We use cookies, which are small text files placed on your device, for essential functionality and to understand how you use our services.

  • Strictly Necessary Cookies (The Service): These are essential for the operation of the DidactLabs platform, such as maintaining an Educator's login session and ensuring security. You cannot opt out of these cookies as the Service will not function without them. Our Service does not use any analytics or marketing cookies.
  • Analytics and Marketing Cookies (Marketing Website Only): On our marketing website, we use cookies and tags from third-party providers like Google, Meta (Facebook), and LinkedIn to analyse visitor traffic, measure the effectiveness of our advertising campaigns, and deliver targeted marketing content. These are non-essential and will only be activated with your explicit consent, which you can manage via the cookie banner that appears when you first visit our site.
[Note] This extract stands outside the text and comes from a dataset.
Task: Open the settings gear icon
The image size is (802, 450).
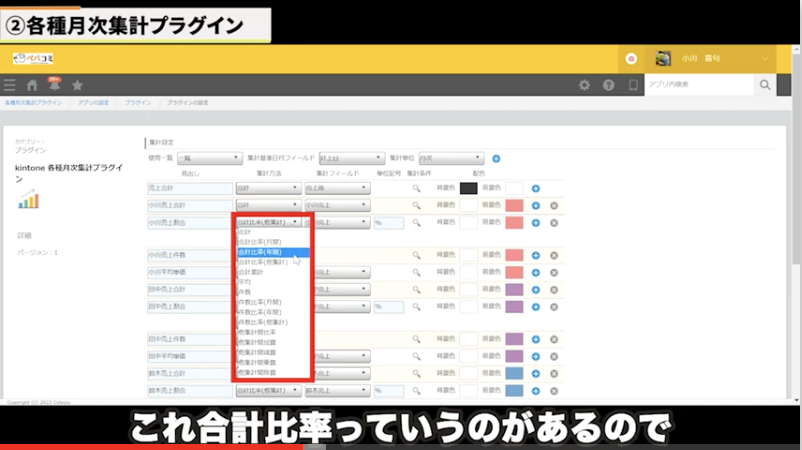Action: point(585,86)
You can control and manage your cookie preferences for our marketing site at any time through your browser settings.

12. Changes to This Privacy Policy

We may update this Privacy Policy from time to time. If we make material changes, we will notify you by posting the new policy on this page and, where appropriate (e.g., for Educators and Administrators), by email, providing a reasonable period of notice before the changes take effect.
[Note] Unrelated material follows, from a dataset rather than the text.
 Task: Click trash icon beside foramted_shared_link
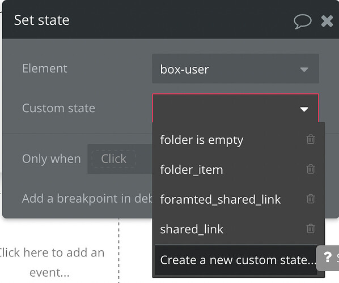pos(311,199)
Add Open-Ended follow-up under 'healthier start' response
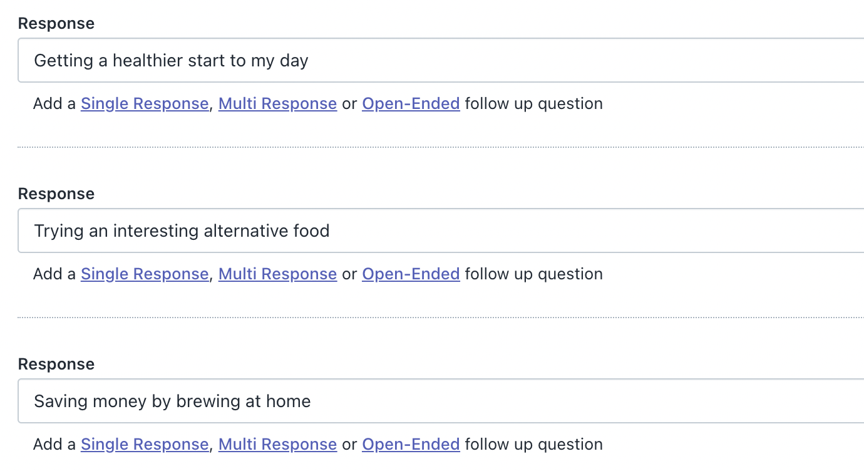 click(x=411, y=104)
13. Contact Us & Data Protection Officer

If you have any questions or concerns about this Privacy Policy or our data practices, please contact us.

DidactLabs BV
Tabakvest 87 / bus 4610
Antwerp 2000
Belgium

General Privacy Inquiries: Email: privacy@didactlabs.com

Data Protection Officer (DPO): You can contact our DPO by email or by post at the address above, marked "For the attention of the Data Protection Officer". Email: dpo@didactlabs.com

14. Annex A: Definitions

  • "Data Controller": The entity that determines the purposes and means of the processing of Personal Information.
  • "Data Processor": The entity that processes Personal Information on behalf of the Data Controller.
  • "Educator" / "Administrator": An individual, such as a teacher or tutor, who creates an account with the Service to create and manage assignments.
  • "GDPR": The General Data Protection Regulation (EU) 2016/679 and, where applicable, the UK GDPR.
  • "Institution": The educational organisation (e.g., school, college, university) that subscribes to the Service.
  • "Personal Information": Any information relating to an identified or identifiable natural person.
  • "Service": The DidactLabs learning platform, associated services, and our marketing website.
  • "Student": An individual who accesses an assignment on the Service via a link provided by an Educator. Students do not create accounts on the Service.
  • "User": Any individual using the Service, including Students, Educators, and Administrators.
  • "User Content" / "Submissions": The text, essays, and documents that Students write and submit within the Service.